“Un bonifico di 13,01 euro per la cassa integrazione”: racconta Daniele del Wood 55
I locali stanno vivendo difficoltà inimmaginabili e l’imprenditore Daniele Spolaor ci racconta la sua storia
TREVISO - Daniele Spolaor è un imprenditore della ristorazione. Titolare del “Wood 55”, un ristorapub che gestisce a Casale sul Sile insieme alla moglie: sessantacinque posti, ridotti a trentacinque per i protocolli anti Covid; aperto cinque sere su sette fino a mezzanotte e cucina chiusa alle 22.30. Nell’ “era” precedente, le porte del locale restavano aperte sei giorni, fino alle due del mattino, con cinque dipendenti.

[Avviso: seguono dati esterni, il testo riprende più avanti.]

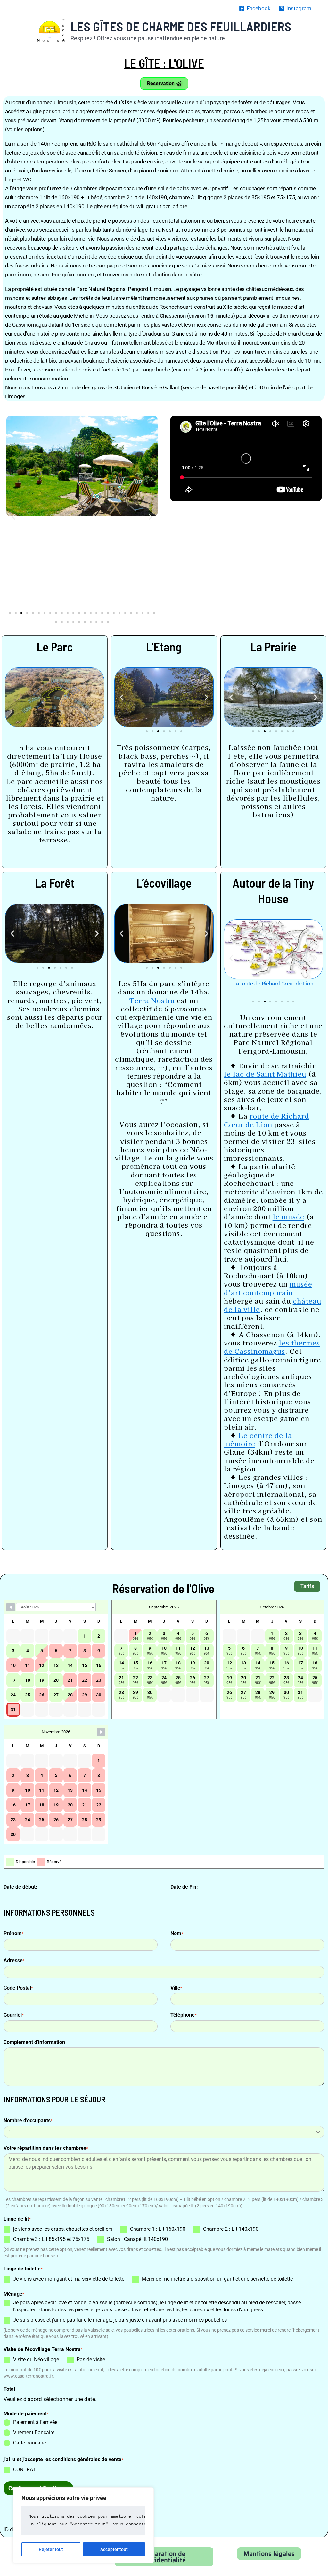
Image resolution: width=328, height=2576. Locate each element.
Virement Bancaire (33, 2432)
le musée (288, 1216)
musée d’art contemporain (268, 1288)
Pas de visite (91, 2360)
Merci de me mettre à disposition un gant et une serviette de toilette (217, 2279)
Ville (176, 1988)
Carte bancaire (29, 2443)
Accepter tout (114, 2549)
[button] (14, 517)
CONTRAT (24, 2470)
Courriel (13, 2015)
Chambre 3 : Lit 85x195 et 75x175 (51, 2239)
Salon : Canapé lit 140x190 (137, 2239)
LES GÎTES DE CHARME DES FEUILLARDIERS (180, 26)
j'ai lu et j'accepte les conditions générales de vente (63, 2459)
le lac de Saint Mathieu (265, 1074)
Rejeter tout (51, 2549)
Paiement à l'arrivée (35, 2422)
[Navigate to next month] (101, 1732)
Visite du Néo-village (36, 2360)
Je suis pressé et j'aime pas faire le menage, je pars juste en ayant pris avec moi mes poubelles (120, 2320)
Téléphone (183, 2015)
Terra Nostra (152, 1000)
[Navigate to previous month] (10, 1607)
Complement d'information (34, 2042)
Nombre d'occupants (28, 2120)
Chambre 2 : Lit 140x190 (230, 2229)
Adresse (14, 1961)
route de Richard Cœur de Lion (266, 1120)
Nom (176, 1933)
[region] (83, 2525)
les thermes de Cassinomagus (272, 1347)
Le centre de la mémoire (258, 1439)
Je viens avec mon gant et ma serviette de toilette (68, 2279)
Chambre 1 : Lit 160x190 (157, 2229)
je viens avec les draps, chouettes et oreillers (62, 2229)
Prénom (13, 1933)
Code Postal (18, 1988)
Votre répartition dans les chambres (46, 2148)
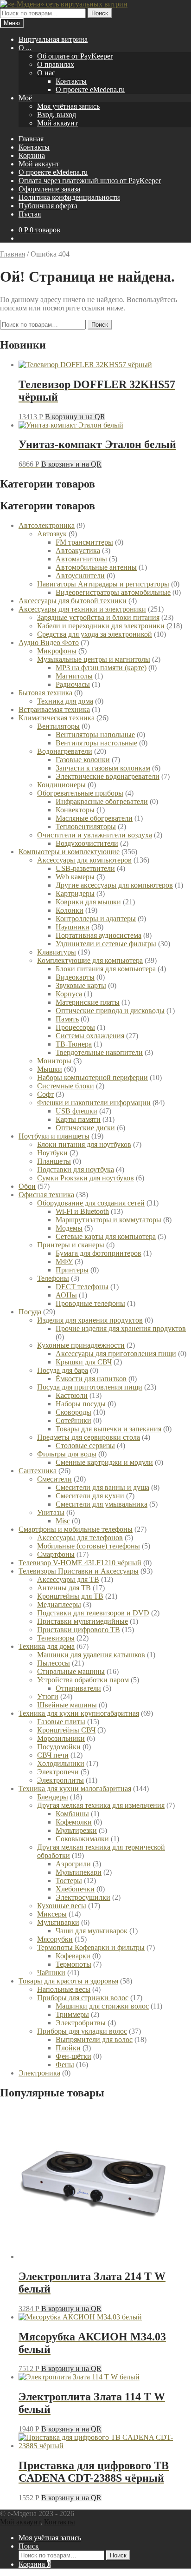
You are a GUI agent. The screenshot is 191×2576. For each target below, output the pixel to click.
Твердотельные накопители (99, 1052)
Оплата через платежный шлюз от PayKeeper (90, 180)
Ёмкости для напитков (91, 1379)
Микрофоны (56, 651)
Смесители (54, 1479)
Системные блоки (65, 1086)
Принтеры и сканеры (70, 1245)
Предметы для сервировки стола (88, 1437)
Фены (65, 2065)
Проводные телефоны (90, 1303)
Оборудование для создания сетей (91, 1203)
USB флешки (76, 1111)
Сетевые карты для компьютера (106, 1236)
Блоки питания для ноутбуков (84, 1144)
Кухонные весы (61, 1906)
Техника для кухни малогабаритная (75, 1788)
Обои (27, 1186)
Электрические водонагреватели (107, 776)
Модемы (69, 1228)
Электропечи (58, 1772)
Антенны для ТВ (64, 1588)
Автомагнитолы (81, 559)
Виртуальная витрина (53, 39)
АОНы (66, 1295)
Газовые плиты (61, 1722)
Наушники (72, 927)
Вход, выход (56, 115)
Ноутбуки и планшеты (54, 1136)
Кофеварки (73, 1956)
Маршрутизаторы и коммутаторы (108, 1220)
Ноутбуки (52, 1153)
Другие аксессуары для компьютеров (114, 885)
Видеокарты (75, 977)
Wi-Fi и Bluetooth (82, 1211)
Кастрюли (72, 1395)
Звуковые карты (81, 985)
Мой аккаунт (57, 123)
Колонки (69, 910)
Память (67, 1019)
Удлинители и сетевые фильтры (106, 944)
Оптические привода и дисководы (110, 1011)
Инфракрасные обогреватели (102, 801)
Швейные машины (67, 1705)
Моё (25, 98)
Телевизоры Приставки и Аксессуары (79, 1571)
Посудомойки (59, 1747)
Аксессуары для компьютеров (84, 860)
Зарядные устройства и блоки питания (98, 617)
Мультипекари (79, 1872)
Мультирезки (76, 1830)
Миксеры (52, 1914)
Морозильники (61, 1738)
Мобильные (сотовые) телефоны (88, 1546)
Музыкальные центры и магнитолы (93, 659)
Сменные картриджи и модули (104, 1462)
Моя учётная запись (68, 106)
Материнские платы (88, 1002)
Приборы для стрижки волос (82, 1998)
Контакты (71, 81)
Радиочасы (73, 684)
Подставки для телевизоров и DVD (93, 1613)
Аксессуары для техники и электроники (82, 609)
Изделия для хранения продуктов (90, 1320)
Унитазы (50, 1512)
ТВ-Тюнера (74, 1044)
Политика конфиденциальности (69, 197)
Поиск (99, 13)
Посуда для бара (62, 1370)
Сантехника (38, 1471)
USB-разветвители (85, 868)
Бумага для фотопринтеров (98, 1253)
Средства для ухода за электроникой (94, 634)
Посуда (30, 1312)
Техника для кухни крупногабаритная (79, 1713)
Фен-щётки (73, 2056)
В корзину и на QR (75, 417)
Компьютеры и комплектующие (69, 852)
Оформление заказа (49, 189)
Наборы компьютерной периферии (92, 1077)
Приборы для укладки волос (82, 2031)
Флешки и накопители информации (94, 1103)
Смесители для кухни (90, 1496)
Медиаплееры (59, 1604)
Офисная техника (46, 1195)
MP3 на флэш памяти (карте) (101, 668)
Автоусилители (80, 576)
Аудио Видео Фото (49, 642)
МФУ (64, 1261)
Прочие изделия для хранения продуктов (121, 1328)
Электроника (39, 2073)
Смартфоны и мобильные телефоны (76, 1529)
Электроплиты (60, 1780)
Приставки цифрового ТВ (78, 1630)
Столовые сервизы (85, 1445)
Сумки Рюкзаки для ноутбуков (85, 1178)
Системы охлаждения (90, 1036)
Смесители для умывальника (101, 1504)
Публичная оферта (48, 206)
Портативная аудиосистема (98, 935)
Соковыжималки (82, 1839)
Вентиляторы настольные (96, 743)
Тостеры (69, 1880)
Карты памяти (78, 1119)
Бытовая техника (45, 693)
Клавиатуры (56, 952)
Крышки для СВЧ (84, 1362)
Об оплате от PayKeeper (75, 56)
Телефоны (53, 1278)
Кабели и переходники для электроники (101, 626)
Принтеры (72, 1270)
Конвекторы (75, 810)
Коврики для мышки (88, 902)
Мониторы (54, 1061)
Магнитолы (74, 676)
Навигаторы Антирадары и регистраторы (103, 584)
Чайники (51, 1972)
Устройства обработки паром (83, 1680)
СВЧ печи (53, 1755)
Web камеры (75, 877)
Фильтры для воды (66, 1454)
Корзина (32, 155)
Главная (31, 139)
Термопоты (73, 1964)
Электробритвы (81, 2023)
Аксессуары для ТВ (68, 1579)
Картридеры (75, 893)
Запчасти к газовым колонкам (103, 768)
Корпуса (69, 994)
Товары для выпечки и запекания (108, 1429)
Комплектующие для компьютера (90, 960)
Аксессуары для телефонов (80, 1538)
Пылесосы (53, 1663)
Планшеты (54, 1161)
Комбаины (72, 1814)
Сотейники (73, 1420)
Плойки (68, 2048)
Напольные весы (63, 1989)
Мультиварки (58, 1922)
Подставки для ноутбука (75, 1169)
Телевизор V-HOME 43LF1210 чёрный (80, 1563)
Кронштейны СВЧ (66, 1730)
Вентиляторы (58, 726)
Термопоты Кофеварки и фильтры (91, 1947)
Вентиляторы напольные (95, 734)
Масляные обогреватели (94, 818)
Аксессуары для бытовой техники (73, 601)
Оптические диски (85, 1128)
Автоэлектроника (47, 525)
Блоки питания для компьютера (106, 969)
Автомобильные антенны (96, 567)
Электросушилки (83, 1897)
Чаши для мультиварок (91, 1931)
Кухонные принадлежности (81, 1345)
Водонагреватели (64, 751)
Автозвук (52, 534)
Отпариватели (78, 1688)
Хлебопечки (75, 1889)
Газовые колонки (83, 760)
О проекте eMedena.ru (90, 89)
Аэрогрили (73, 1864)
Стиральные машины (71, 1671)
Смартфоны (56, 1554)
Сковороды (73, 1412)
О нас (46, 73)
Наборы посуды (81, 1404)
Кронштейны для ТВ (70, 1596)
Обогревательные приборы (80, 793)
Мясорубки (55, 1939)
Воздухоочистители (87, 843)
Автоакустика (78, 550)
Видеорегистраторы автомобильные (113, 592)
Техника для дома (65, 701)
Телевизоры (56, 1638)
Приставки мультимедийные (82, 1621)
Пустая (30, 214)
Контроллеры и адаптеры (96, 918)
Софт (45, 1094)
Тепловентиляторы (86, 826)
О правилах (55, 64)
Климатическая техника (57, 718)
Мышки (49, 1069)
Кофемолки (74, 1822)
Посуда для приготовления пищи (89, 1387)
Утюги (47, 1696)
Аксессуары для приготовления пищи (116, 1353)
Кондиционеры (61, 785)
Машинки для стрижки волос (102, 2006)
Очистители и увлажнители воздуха (94, 835)
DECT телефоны (82, 1287)
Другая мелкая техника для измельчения (101, 1805)
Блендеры (52, 1797)
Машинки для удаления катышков (91, 1655)
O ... (25, 48)
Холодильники (60, 1763)
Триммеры (72, 2014)
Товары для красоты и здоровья (68, 1981)
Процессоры (75, 1027)
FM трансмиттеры (84, 542)
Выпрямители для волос (94, 2039)
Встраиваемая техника (54, 709)
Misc (63, 1521)
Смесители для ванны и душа (102, 1487)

Adesso due di loro si sono dimessi, uno è stato sostituito con un contratto a chiamata e un paio a venticinque ore al mese. L’ultimo, in cassa integrazione: “Mi ha inviato ieri mattina, su WhatsApp, la foto del bonifico accreditato per luglio e agosto dall’Inps per la cassa integrazione: 13,01 euro!” E’ il settore – quello dei ristoranti, delle paninoteche, dei bar - che più ha accusato il colpo durante il lockdown. E che ancora non è riuscito a rimettersi in piedi. “L’indotto non sarà più lo stesso perché c’è stato un vero e proprio cambio di mentalità: calati significativamente gli avventori nei locali, che sostano meno al tavolo; e se nel week end riuscivamo a rifarci di una settimana magra per chiudere dignitosamente il mese, ora non è più vero nemmeno questo perché non sai mai se quando e come lavorerai”.
Si vive giorno per giorno, prendendo quello che viene, asporto e delivery principalmente: “Il consumo tradizionale al tavolo è diminuito del settanta per cento; si entra a consumare o a farsi preparare un panino da portare a casa e non si acquista nient’altro”. Però le spese vive, quelle continuano a correre per noi, dal costo del personale alle bollette all’affitto. Non passa neanche per la mente di investire sulla propria azienda.
Si attendono le nuove ordinanze e i Dpcm: “Avessero detto, come a febbraio: chiudi! avremmo potuto beneficiare magari di qualche agevolazione fiscale. Invece dobbiamo imbandire tavoli di sei persone al massimo, abbassare le soglia dei clienti da poter servire e continuare a ricevere disdette”.
E si incupisce ulteriormente la prospettiva lavorativa con le ulteriori restrizioni alle viste continuando il virus questa corsa all’impazzata. Si prova più paura ora di allora, con il lockdown di marzo e aprile. “Sentiamo forte la pressione psicologica: non si va per locali, si ha il timore di infettarsi; dall’altro lato registriamo improvvisazione e imprevedibilità in chi ci governa. Ma io non rinuncio al mio sogno, al mio lavoro, al mio locale per l’incapacità altrui”. In bocca al lupo Daniele.